開店準備をして2時に店を開ける。最近は暑くてたまらなく、提供する紅茶もアイス仕様になっている。最初の方針とは変わり、セルフサービスのようになっていて誰でも飲むことができるようになっている。アイス仕様にしてから減りが早くなって1日に何回も入れ替える。自分しか入れることができないので少し大変。

店をしめる片付け後に、

「愛。少しだけ待ってくれるかな?」

「わかったけどなるはやでね。」

「わかってるよ。」

さくらのことが心配でこうして仕事終わりに必ず行くようにしている。それを愛もわかっていて、必ず待っていてくれる。

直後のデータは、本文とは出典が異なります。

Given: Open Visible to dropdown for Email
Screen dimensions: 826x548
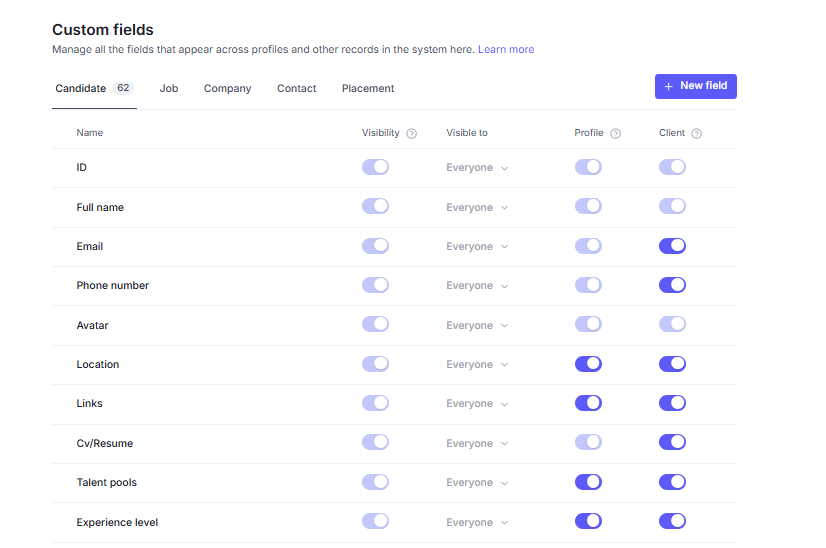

時間はもうすでに6時を越しているがさくらの病室の前には下を向いた隼人がいた。毎日ではないが結構な頻度で閉店後隼人と会う。一応まだ中学生だから保護者が心配していないか気になる。ただ今日はさくらの保護者の方がいた。家族ぐるみで交流があるらしいので隼人の保護者には隼人がここにいることはおそらく耳に入っているだろう。

「渡邉先生。わざわざありがとうがございます。」

さくらのお母さんが話しかけてくる。

「いいえ。さくらは大事な生徒ですから。このくらい当然です。さくらの体調はどうですか?」

「峠は越えたみたいなんですがまだなんとも言えない状況らしくて。今朝、意識が戻りまして、これから面談ができるみたいなので先生もどうですか?さくらも喜ぶと思います。」

「いいえ自分は大丈夫です。さくらは自分より隼人と話したいことがあると思うので。その大切な時間を奪いたくないですし、自分が入ってしまうとさくあの体にも負担をかけてしまうかもしれないので。」

「良いのかよ?」

隼人が自分に話しかけてくる。

「良いさ。俺のことなんか気にしなくて。それに最後ってわけじゃないからな。さくらが治ったらたくさん話すさ。そんなことよりそんな顔でさくらと会うなよ。せっかく大切な人と話せるんだから元気付けてやらないと。」

「わかってるよ。」

「なら良かった。では自分はこれで失礼します。」

さくらの保護者に一礼して自分はその場から離れた。さくらと話さなかったのは隼人や保護者の方に気を使ったというのは半分正解で、もう半分はもうすでにさくらとはあの時話した。自分の言葉もさくらの言葉もお互いに届いていたから。